TASK STATEMENT: Since the copy must hold text only, transcribe the data below exactly and omit the images.

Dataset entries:
>>>>>
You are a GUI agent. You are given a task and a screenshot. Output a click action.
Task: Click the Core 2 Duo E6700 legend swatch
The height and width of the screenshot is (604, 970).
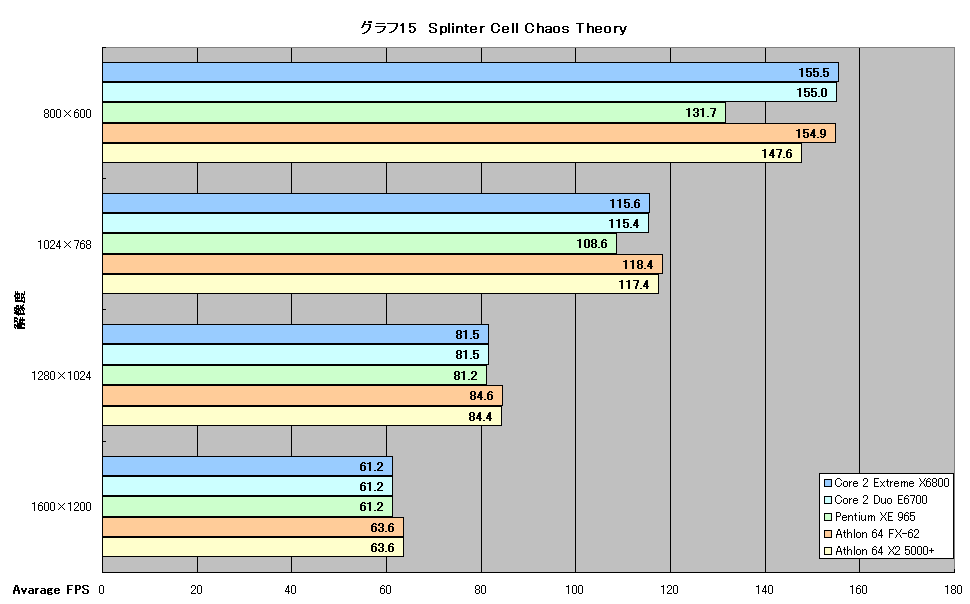pyautogui.click(x=828, y=500)
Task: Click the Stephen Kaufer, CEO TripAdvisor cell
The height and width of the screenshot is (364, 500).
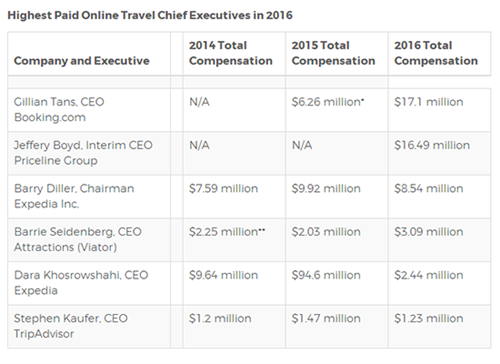Action: (x=89, y=326)
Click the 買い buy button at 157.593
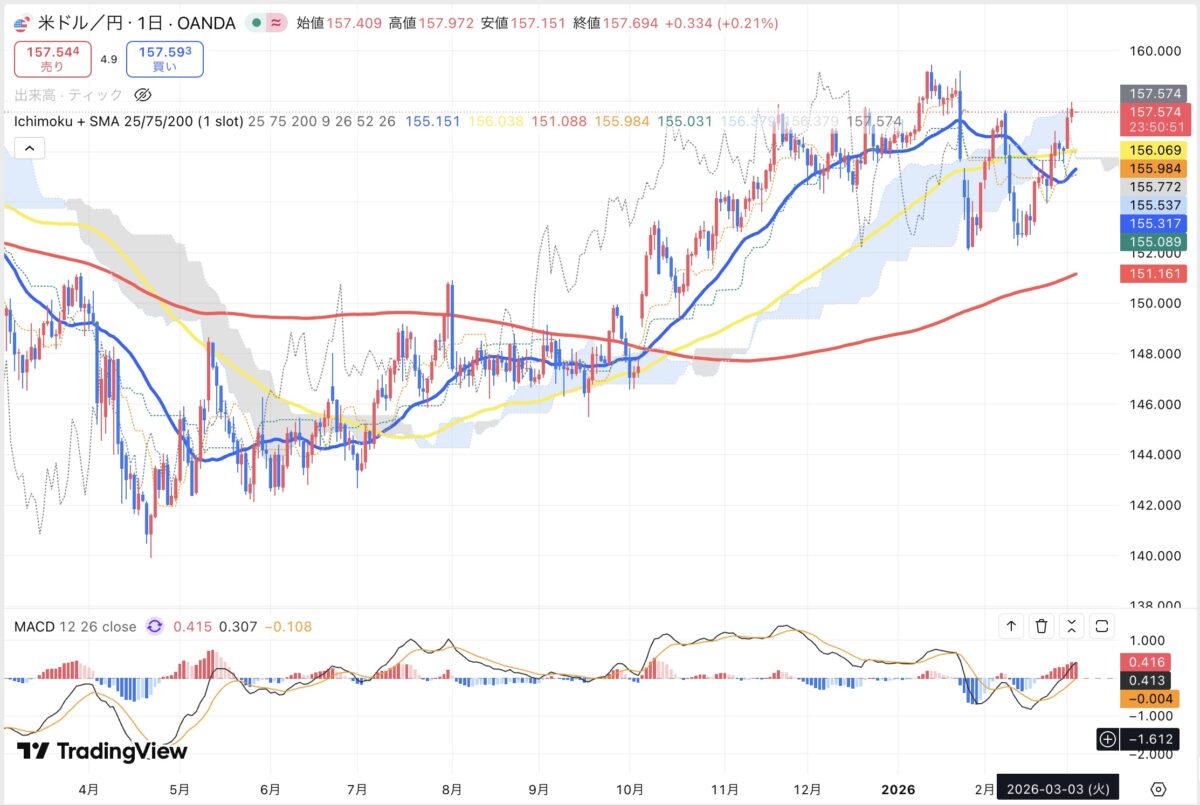Image resolution: width=1200 pixels, height=805 pixels. pos(165,58)
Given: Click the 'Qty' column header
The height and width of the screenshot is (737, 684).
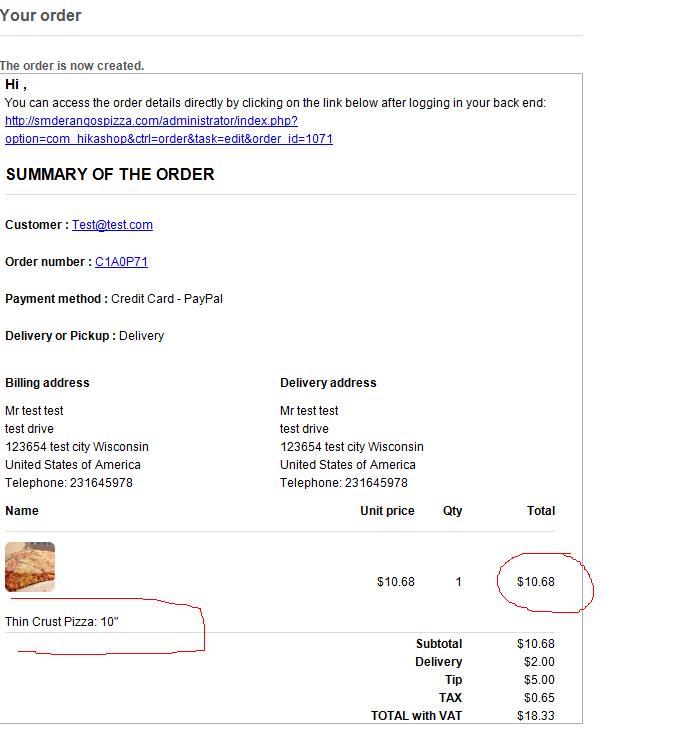Looking at the screenshot, I should point(452,511).
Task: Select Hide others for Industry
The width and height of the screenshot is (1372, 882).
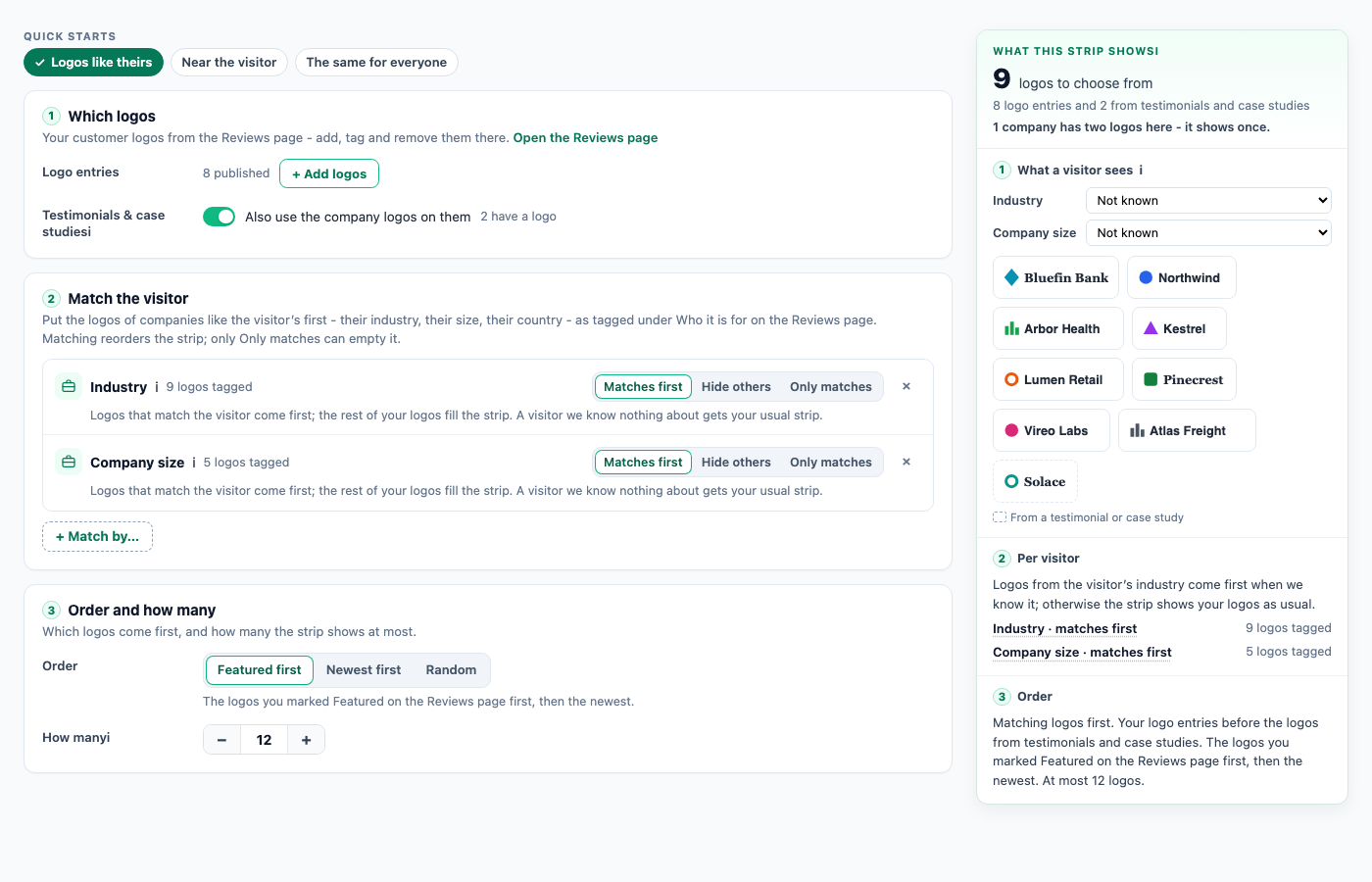Action: (736, 386)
<<<<<
WRITTEN RESPONSE:
You are a GUI agent. You are given a task and a screenshot. Output a click action.
Task: Click the Core 2 Duo E6700 legend swatch
The height and width of the screenshot is (604, 970).
pyautogui.click(x=828, y=500)
Task: Click the Stephen Kaufer, CEO TripAdvisor cell
The height and width of the screenshot is (364, 500).
Action: (x=89, y=326)
Click the 買い buy button at 157.593
Image resolution: width=1200 pixels, height=805 pixels. pos(165,58)
Given: Click the 'Qty' column header
The height and width of the screenshot is (737, 684).
Looking at the screenshot, I should point(452,511).
Task: Select Hide others for Industry
The width and height of the screenshot is (1372, 882).
Action: (736, 386)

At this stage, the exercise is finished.